Posted 21 November 2003 - 02:55 PM
Hey, everyone ~
I know this is an issue that many can relate to, so I thought I'd post about it and see if any of you have thoughts. Right now, the whole issue with learning to say no to others is becoming a huge problem for me. I've always had problems saying no. I'm SO afraid to disappoint people and always tend to figure that it won't kill me to take on one more thing in order to make someone happy. It's crap. I know it's crap, and it's got to stop. Right now, it's an extremely huge issue for me, b/c of some things going on.
Yesterday, I got the opportunity to talk to the woman who runs our local crisis center. She is desperately searching for volunteers, and she's working very hard to improve what was an absolute joke of a "crisis center" before she took over (for example, a friend of mine called right after remembering her rape and was told to 'get over it').
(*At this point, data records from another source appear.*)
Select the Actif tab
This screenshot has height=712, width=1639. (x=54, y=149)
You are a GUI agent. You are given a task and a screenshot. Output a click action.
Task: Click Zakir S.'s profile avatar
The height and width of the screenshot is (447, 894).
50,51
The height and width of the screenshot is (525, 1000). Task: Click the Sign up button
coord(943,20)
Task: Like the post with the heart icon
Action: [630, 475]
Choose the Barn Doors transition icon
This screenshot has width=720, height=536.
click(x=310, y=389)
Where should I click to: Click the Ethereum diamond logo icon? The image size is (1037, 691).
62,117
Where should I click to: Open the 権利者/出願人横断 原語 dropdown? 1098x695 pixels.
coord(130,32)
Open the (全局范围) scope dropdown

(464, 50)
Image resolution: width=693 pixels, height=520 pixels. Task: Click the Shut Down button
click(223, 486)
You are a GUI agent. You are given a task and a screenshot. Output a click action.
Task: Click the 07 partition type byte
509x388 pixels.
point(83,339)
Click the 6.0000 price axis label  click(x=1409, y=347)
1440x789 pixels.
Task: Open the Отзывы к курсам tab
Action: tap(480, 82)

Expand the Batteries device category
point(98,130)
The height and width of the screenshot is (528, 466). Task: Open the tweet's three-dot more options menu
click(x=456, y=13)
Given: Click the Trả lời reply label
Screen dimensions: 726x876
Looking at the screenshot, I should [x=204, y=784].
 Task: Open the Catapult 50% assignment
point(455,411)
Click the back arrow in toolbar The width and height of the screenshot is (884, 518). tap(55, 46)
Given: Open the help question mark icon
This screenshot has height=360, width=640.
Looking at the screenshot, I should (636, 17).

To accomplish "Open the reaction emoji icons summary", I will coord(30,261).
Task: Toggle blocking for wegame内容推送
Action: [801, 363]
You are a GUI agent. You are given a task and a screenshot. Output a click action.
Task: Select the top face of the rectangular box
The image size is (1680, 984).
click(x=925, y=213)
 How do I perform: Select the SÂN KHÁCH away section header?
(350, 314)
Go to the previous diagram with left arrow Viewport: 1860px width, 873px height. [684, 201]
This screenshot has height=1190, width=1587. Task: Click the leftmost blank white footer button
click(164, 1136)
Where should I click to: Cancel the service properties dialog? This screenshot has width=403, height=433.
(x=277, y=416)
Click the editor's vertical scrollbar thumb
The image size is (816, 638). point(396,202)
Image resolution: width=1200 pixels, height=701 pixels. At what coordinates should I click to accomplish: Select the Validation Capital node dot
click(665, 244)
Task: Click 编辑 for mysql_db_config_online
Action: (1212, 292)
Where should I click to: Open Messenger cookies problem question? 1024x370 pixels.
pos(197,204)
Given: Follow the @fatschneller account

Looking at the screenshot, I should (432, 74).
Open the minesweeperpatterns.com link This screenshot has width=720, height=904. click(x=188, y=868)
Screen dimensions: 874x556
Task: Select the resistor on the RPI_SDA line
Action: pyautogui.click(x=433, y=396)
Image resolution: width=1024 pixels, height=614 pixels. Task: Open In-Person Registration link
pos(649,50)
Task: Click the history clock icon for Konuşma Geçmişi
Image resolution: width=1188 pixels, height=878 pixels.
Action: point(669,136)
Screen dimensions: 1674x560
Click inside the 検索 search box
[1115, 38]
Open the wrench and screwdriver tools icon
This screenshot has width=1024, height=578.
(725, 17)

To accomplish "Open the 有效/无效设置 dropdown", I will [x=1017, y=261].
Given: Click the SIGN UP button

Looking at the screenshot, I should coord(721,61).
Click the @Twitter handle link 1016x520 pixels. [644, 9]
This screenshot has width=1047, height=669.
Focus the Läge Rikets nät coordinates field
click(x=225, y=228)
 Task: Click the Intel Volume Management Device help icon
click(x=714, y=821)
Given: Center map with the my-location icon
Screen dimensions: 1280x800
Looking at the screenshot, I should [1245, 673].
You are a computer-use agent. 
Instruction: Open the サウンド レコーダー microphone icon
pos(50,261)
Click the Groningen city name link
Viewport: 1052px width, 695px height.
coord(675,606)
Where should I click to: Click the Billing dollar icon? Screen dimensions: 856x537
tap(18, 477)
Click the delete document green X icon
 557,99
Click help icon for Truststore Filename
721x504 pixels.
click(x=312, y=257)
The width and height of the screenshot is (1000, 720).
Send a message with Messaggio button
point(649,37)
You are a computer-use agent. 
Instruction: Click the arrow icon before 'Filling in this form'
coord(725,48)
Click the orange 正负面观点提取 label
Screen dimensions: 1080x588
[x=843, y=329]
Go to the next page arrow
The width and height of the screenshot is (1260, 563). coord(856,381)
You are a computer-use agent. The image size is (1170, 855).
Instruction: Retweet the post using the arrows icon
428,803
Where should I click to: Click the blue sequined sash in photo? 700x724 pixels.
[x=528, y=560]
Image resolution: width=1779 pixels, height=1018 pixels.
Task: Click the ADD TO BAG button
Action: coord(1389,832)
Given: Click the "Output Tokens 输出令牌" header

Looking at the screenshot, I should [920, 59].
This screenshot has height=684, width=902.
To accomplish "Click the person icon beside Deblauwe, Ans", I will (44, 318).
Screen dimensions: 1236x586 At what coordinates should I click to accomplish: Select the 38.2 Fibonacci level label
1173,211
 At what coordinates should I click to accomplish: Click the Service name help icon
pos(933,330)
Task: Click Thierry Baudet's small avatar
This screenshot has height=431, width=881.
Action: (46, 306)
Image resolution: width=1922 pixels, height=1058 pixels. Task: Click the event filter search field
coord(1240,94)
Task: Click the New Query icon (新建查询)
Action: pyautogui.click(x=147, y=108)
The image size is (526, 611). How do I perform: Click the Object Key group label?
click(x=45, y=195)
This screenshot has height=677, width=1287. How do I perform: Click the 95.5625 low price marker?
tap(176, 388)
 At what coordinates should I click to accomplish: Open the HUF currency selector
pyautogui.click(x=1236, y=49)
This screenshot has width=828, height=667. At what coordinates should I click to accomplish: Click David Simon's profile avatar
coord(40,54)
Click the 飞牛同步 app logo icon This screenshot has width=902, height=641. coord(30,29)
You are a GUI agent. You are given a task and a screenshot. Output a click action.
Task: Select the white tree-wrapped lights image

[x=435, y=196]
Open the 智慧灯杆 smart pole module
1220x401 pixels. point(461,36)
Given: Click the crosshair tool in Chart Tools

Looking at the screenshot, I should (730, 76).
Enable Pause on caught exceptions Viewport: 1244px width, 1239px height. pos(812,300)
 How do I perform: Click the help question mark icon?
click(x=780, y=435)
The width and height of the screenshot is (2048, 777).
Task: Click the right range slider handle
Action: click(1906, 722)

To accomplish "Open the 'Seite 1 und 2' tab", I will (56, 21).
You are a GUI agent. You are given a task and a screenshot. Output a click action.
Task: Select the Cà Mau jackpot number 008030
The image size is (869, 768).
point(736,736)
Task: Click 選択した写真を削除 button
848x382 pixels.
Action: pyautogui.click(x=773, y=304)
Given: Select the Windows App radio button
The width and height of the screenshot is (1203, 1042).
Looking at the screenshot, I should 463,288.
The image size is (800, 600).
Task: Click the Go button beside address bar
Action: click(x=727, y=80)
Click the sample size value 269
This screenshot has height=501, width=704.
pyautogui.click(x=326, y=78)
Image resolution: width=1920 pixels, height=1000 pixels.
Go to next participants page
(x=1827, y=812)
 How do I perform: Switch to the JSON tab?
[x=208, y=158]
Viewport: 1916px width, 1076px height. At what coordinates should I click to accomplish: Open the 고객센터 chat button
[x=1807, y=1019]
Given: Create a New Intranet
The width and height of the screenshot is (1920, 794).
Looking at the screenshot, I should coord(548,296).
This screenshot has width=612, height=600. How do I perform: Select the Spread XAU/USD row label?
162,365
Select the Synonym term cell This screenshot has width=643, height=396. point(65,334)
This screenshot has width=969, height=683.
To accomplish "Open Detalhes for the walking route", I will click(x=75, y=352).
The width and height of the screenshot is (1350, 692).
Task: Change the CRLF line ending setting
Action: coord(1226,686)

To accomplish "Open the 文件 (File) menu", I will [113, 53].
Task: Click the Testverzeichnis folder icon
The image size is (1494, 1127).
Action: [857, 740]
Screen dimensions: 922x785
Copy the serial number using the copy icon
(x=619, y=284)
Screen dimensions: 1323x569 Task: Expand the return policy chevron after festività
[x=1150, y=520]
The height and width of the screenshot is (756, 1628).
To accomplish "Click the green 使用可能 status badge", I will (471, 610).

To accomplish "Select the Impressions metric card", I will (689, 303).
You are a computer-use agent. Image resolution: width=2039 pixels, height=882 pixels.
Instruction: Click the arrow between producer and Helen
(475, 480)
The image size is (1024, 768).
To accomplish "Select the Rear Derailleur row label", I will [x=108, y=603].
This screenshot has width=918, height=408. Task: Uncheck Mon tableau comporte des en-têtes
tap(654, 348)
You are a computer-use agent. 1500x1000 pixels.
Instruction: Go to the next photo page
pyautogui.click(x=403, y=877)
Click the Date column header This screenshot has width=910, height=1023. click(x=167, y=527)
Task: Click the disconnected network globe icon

I really, really, really want to volunteer. I'm finally in a place where I feel I could handle it, and finally in a place where I feel like I have something to offer to the people who call. Tamara (the woman who runs the center) is absolutely fabulous - I've known her peripherally for some time and we really see eye to eye on a lot of survivors' issues. She has that same determination that I have when it comes to making a difference. She knows a bit about the volunteering I do online and she was positively glowing yesterday when I mentioned wanting to maybe get involved. I really want to do this. I feel like I need to -- for me. Considering this is along the lines of what I want to do with my life, I think it would be a good step to take...and an empowering one at that.
My problem is this: I am already SO busy. To put it easily, in order to make the time for volunteering in RL, I would have to ease up a bit in other areas. I hate to let people down. But I also know that I have to do what I need to to further my own personal growth. And I think working at the crisis center is something I need to do.
I would also have to set limits and boundaries with the people in my RL. I would have to learn to say no to dinner invitations or nights out that I usually say yes to, b/c I don't know how to say no. It would mean that I would have to learn to tell people that sometimes I don't have time to chat on the phone for an hour.
I just hate to let people down. Or to feel like I am. I have this horrible habit of expecting myself to be super-woman. I'm not. I, of all people, should know I am *not* super-woman by any means. Nor should I expect myself to be.
OK, I'm rambling like I usually do! Does anyone have any thoughts on getting past this? I'm sick of not being able to say no to people!